Promises we can keep forever to our kids are promises kids can hold tight to forever.
As a guy of 43 who is also a daddy to three kids ages 5, 3, and 10 months, I accept that I’m not always going to be able to be there for them in the old-fashioned Earthly sense. Sadly, there are limits to this particular pageant we’re all playing at. But then I realize that my physical being doesn’t really matter that much because there are ways that I’ll remain after I’ve passed on; there are little promises I can make to my kids now that might allow me to love them forever. I hope I’ll be able to lay upon the front stoop of my three kid’s souls long before I take my trip into exploring eternal galaxies with a backpack full of endless hot pizza and cold beer and when I do, I want to promise them these three things. Because after all, promises we can keep forever to our kids are promises kids can hold tight to forever. And when you think about that, you’re basically finding a way to hold hands with the loves of your life even long after you die. Badass, huh?
1. I promise to always help you understand why I had to discipline you.
I apologize to my kids a pretty good amount. I don’t do it in a way that lets them feel like me yelling at them for spreading mayonnaise on the kitchen wall is totally cool or anything like that. But at the end of each day, maybe we lost each other somewhere along the way and maybe I hollered or put a little brat in a time-out for a while. So each night I like to whisper in their ears right before they fall asleep.
“Listen, I want to tell you something. I looooooooove you so much and I am sorry that I had to be a little mean today to you, but I promise you kiddo, it’s because I love you and because I care about you and because it’s my job to make sure that you live the best life you can live. And that’s the most important job in the whole wide world, okay?”
They sigh, usually. They’ve heard it all before. But I swear, there’s always a teeny tiny grin that comes across their sleepy face. And night after night, year after year, I think that what I’m doing is going to come back to whisper in their ears even when I’m just a shooting star chasing the wind.
2. I promise to teach you the right way to be a loving human being.
This one’s less complex and it ought to be. Even before my daughter, Violet, was born I promised her that for as long as long as I lived I would ram human decency and love and kindness and understanding into her tender young head and heart until there wasn’t even a remote chance that she could be grow to be anything but a god*mn bleeding heart ultra-liberal when it comes to living in a world with other people.
I made a promise to teach my kids the right way to be human, simple as that. There’s a wrong way and there’s a right way and never the twain shall meet. I teach my kids that skin color is the least important thing in the history of anything and I tell them that kindness is key to happiness and that happiness is something you can only ever even get a whiff of if you’re bringing someone else along with you for the ride.

*PROBLEMS TO SOLVE*.
1. Translate this sentence from the essay on promises to kids into Spanish: "I made a promise to teach my kids the right way to be human, simple as that."
2. Output the part of the essay on promises to kids starting with "2. I promise" and going on through "with other people.", copied word for word.
3. Finish out the next part of the essay on promises to kids, picking up after its final sentence.

*MATERIAL PROVIDED*.
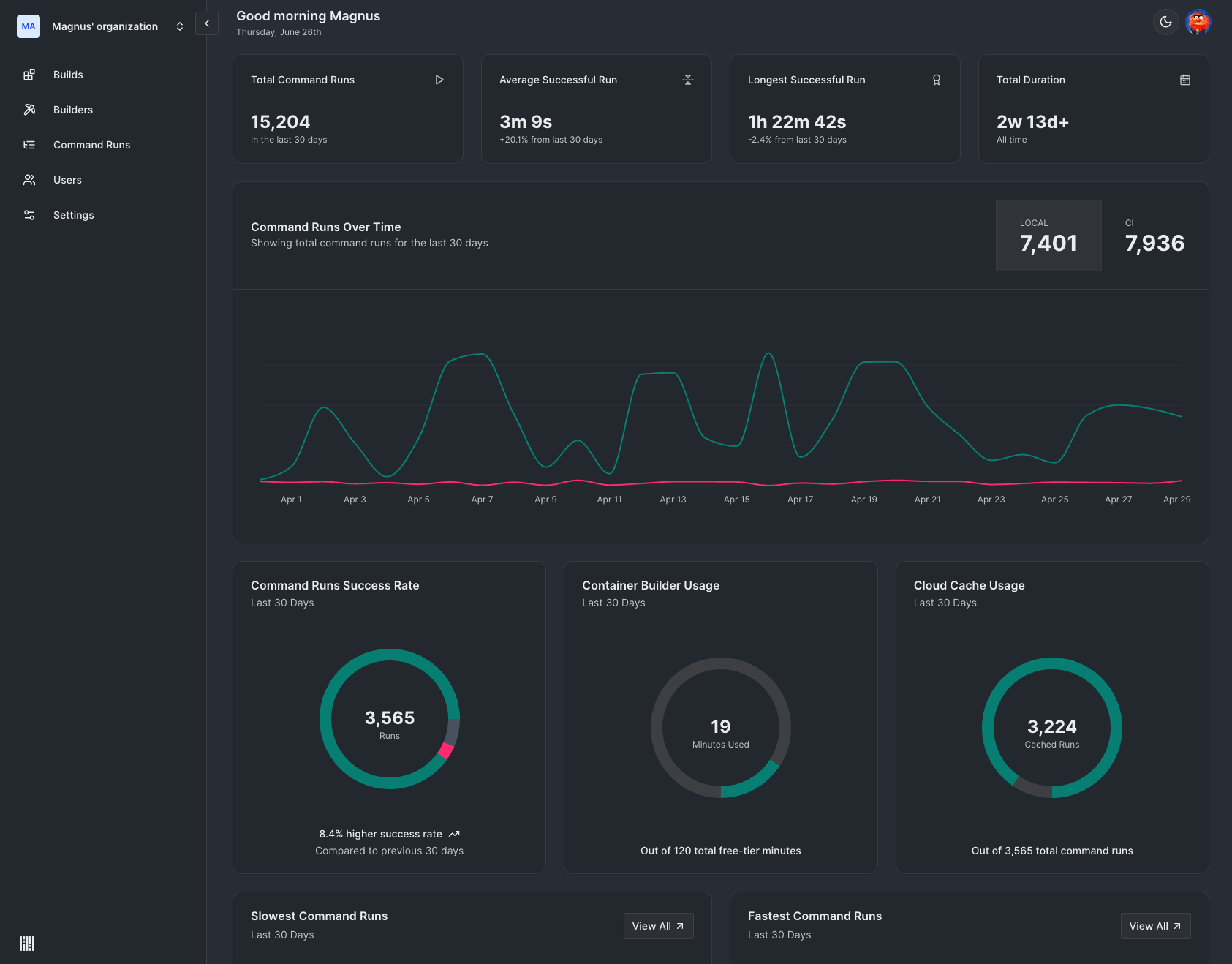The width and height of the screenshot is (1232, 964).
Task: Select the Builders icon in the sidebar
Action: pos(29,109)
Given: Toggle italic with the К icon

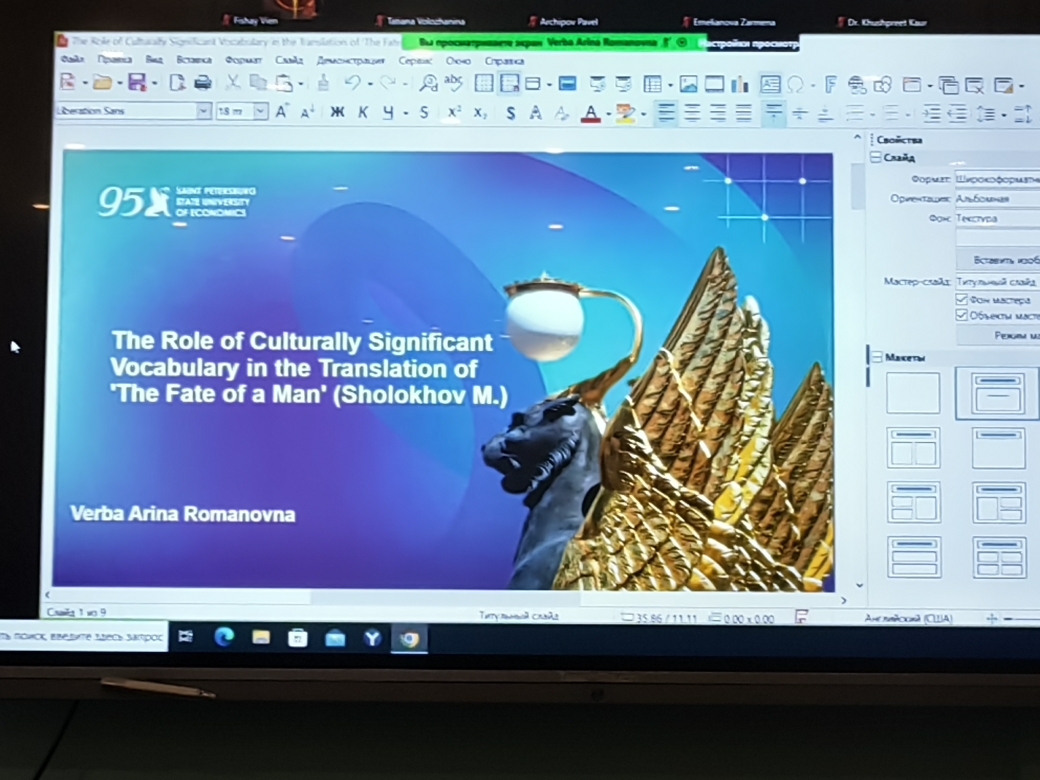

*EXERCISE RESPONSES*.
1. Hice la promesa de enseñarles a mis hijos la manera correcta de ser humanos, así de simple.

2.
2. I promise to teach you the right way to be a loving human being.
This one’s less complex and it ought to be. Even before my daughter, Violet, was born I promised her that for as long as long as I lived I would ram human decency and love and kindness and understanding into her tender young head and heart until there wasn’t even a remote chance that she could be grow to be anything but a god*mn bleeding heart ultra-liberal when it comes to living in a world with other people.

3.
I’m no saint, trust me. And my approach is probably as flawed as hell, to be honest, hammering away at them sometimes with my long discombobulated rants on stuff they don’t really get quite yet (or for the next 10 years.) But who cares? We also talk a lot about Spongebob and we have endless conversations about normal stuff, about shapes in the clouds and circus animals and where Santa poops on Christmas Eve (intriguing, no?). But I ease the peace and love crap into damn near every chat we have and I know it will make a difference. I just know it will.
I will die someday. And I hope to leave behind three kids that have no airs or disconnections or misguided thoughts of warped hatred (or even everyday indifference) when it comes to race or sexuality or religion or whatever true freedom, beautiful sweet Earthly freedom, really is. And THAT? That’s a promise I’m pretty sure will outlive me in the best possible way, you know?
3. I promise to do some fun sh*t with you.
Let’s end this thing on a lighter note, shall we? I’m going to be divorced soon. I live in a house by myself and I have my three kids half the week, which means I’m with them way less than I want to be with them. It sucks, but that’s life; you roll with the punches. So, I try and make the best of my time with them and continue to hold dear to me a promise I made to them very early on, and that’s this: We are going to do some fun sh*t today, even if we fall down in a heap of snot-nosed temper tantrums trying to get it done! Do I keep that promise every single day? Oh hell no. There are days when I’m too exhausted or the kids are too mangled up with tired eyes or weary bones for us to head on out into the world and tackle anything awesome.
Some days we end up just watching TV, but who cares? Because what matters is that I try. I really do. I take my kids to libraries and parades and fairs and all sorts of crap at least a few times a week and I’m not going to lie to you, it isn’t always easy. A lot of times, especially when it’s just single daddy whose face is about to explode because one of the kids is in a bad mood, it’s damn difficult. But if you’re a guy who works his butt off at his job and then just doesn’t feel much like doing silly kid stuff on his days off, I’ve got news for you: You’re really missing out on something that both you and those kiddos will never ever be able to replace. Never. Ever.
I’m not gonna lie, my social life more or less died a swift death years ago when my daughter came along. But that’s cool. Sometimes I get so upset about it but when that happens I just try and breathe a little deeper/slower as we drive home from some hayride through a cornfield to pick pumpkins and the Three Amigos are all passed out in the back seat with small pumpkins in their laps. It’s in those fleeting moments of real-time living that things come together. And for a second or two, things get very clear and I understand that it’s all worth it.
My promise to make my time their time won’t ever come back to haunt either one of us. Unless, of course, you someday consider a million awesome memories to be a haunting of sorts, my child, in which case I say, “Haunt us all ‘til the end of time, my good ghost!” Haunt us with the promises I made and the promises I kept. Rattle your chains and thump down our midnight halls, haunting me with those three bright beautiful smiles forever.
This article originally appeared on Your Tango.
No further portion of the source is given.